What Is an Unlimited Bond Purchase?
The term unlimited bond purchase refers to an intervention by a central bank, which offers an open-ended commitment to purchase government bonds in order to prop up debt markets. Unlimited bond purchases can be viewed as a particularly aggressive form of monetary policy, often with the goal of ensuring that the credit markets continue to function with adequate liquidity and without erratic spikes in interest rates.
- Unlimited bond purchases are one of the ways that central banks can help ensure adequate liquidity in the bond market.
- It is a rare and aggressive measure that may signal liquidity problems.
- The European Central Bank undertook an aggressive program of unlimited bond purchases in response to the European sovereign debt crisis of 2012.

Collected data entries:
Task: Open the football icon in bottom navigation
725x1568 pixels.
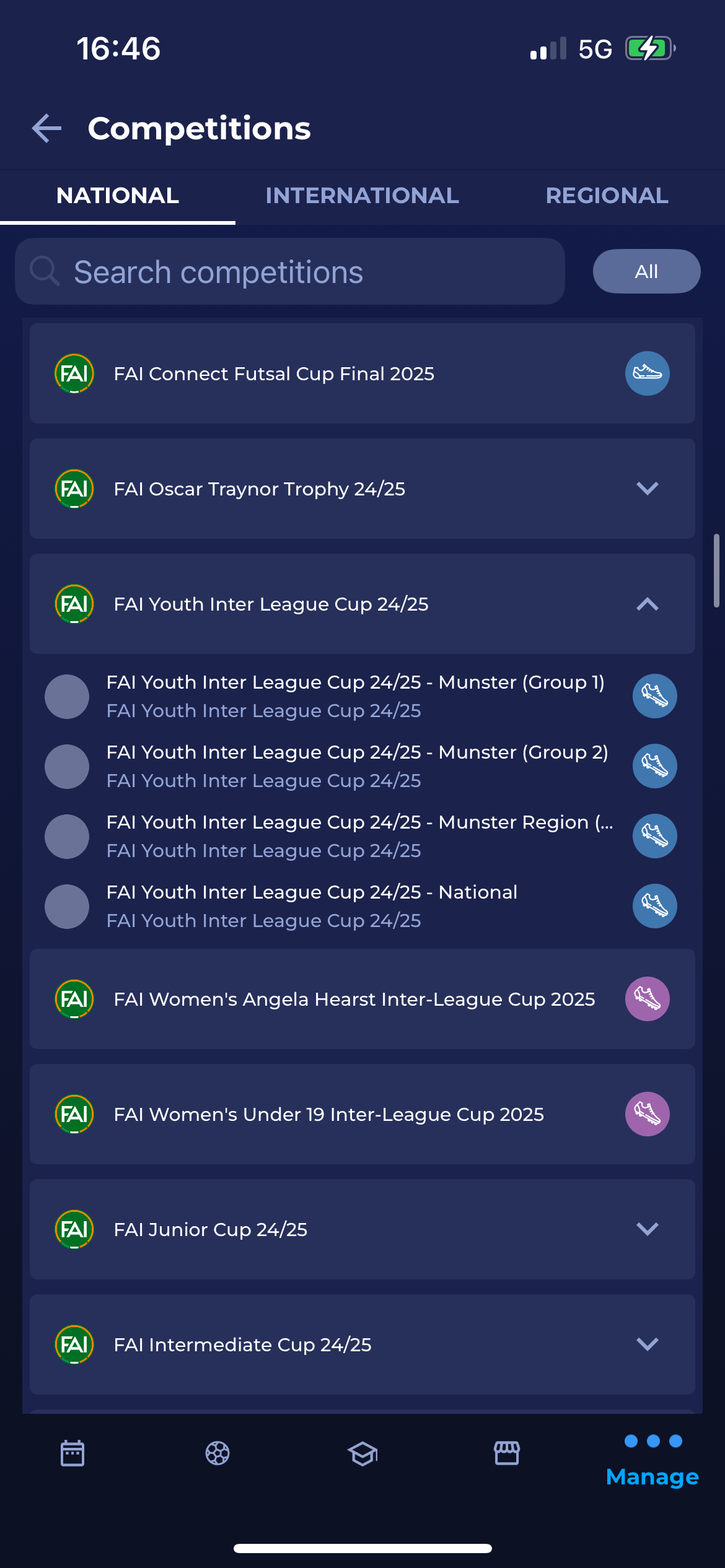Action: (x=218, y=1453)
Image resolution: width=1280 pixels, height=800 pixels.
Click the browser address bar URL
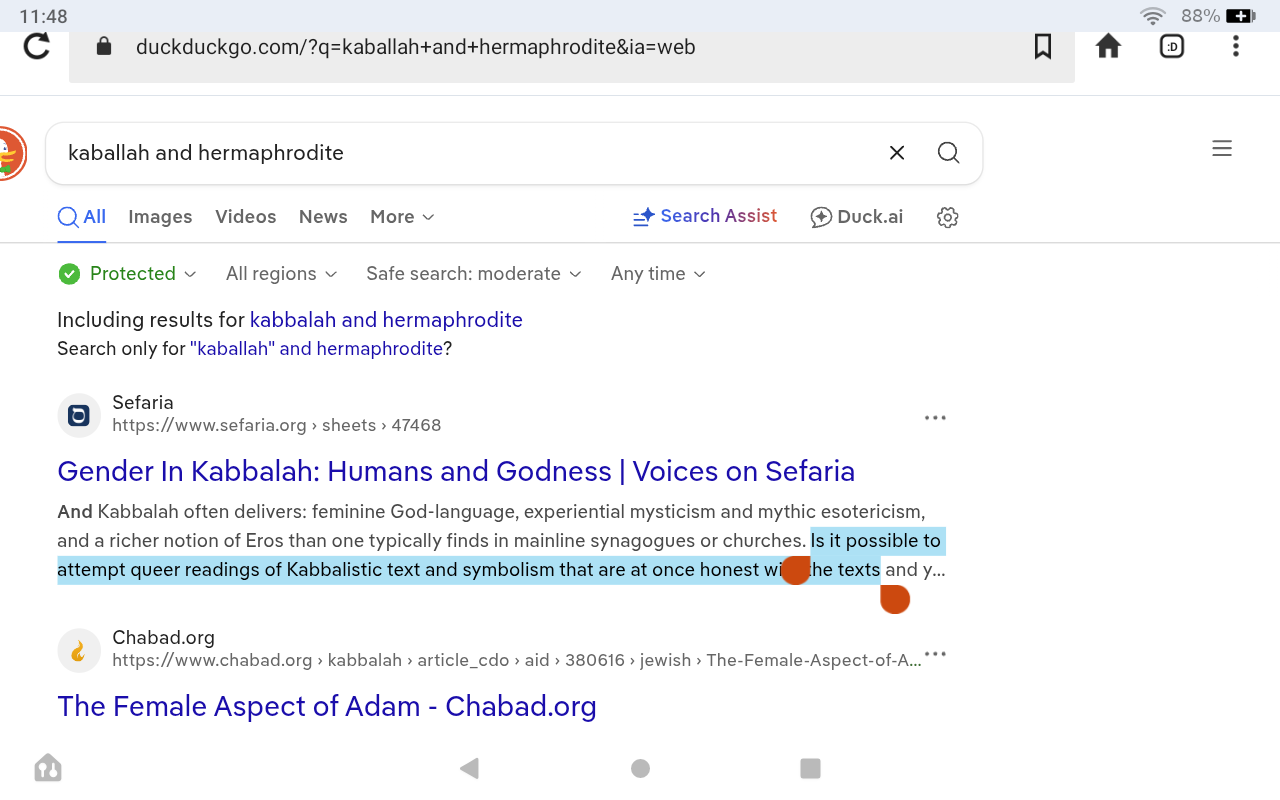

BRIEF 1 » Write out the passage on unlimited bond purchases word for word, from "The term unlimited" to "signal liquidity problems.", with both ends included.
BRIEF 2 » According to the passage on unlimited bond purchases, what event led the European Central Bank to undertake its aggressive program of unlimited bond purchases?
BRIEF 3 » Render this sentence from the passage on unlimited bond purchases in Spanish: "It is a rare and aggressive measure that may signal liquidity problems."

WRITTEN REPLY 1 »
The term unlimited bond purchase refers to an intervention by a central bank, which offers an open-ended commitment to purchase government bonds in order to prop up debt markets. Unlimited bond purchases can be viewed as a particularly aggressive form of monetary policy, often with the goal of ensuring that the credit markets continue to function with adequate liquidity and without erratic spikes in interest rates.
- Unlimited bond purchases are one of the ways that central banks can help ensure adequate liquidity in the bond market.
- It is a rare and aggressive measure that may signal liquidity problems.

WRITTEN REPLY 2 » The European sovereign debt crisis of 2012.

WRITTEN REPLY 3 » Es una medida poco común y agresiva que puede indicar problemas de liquidez.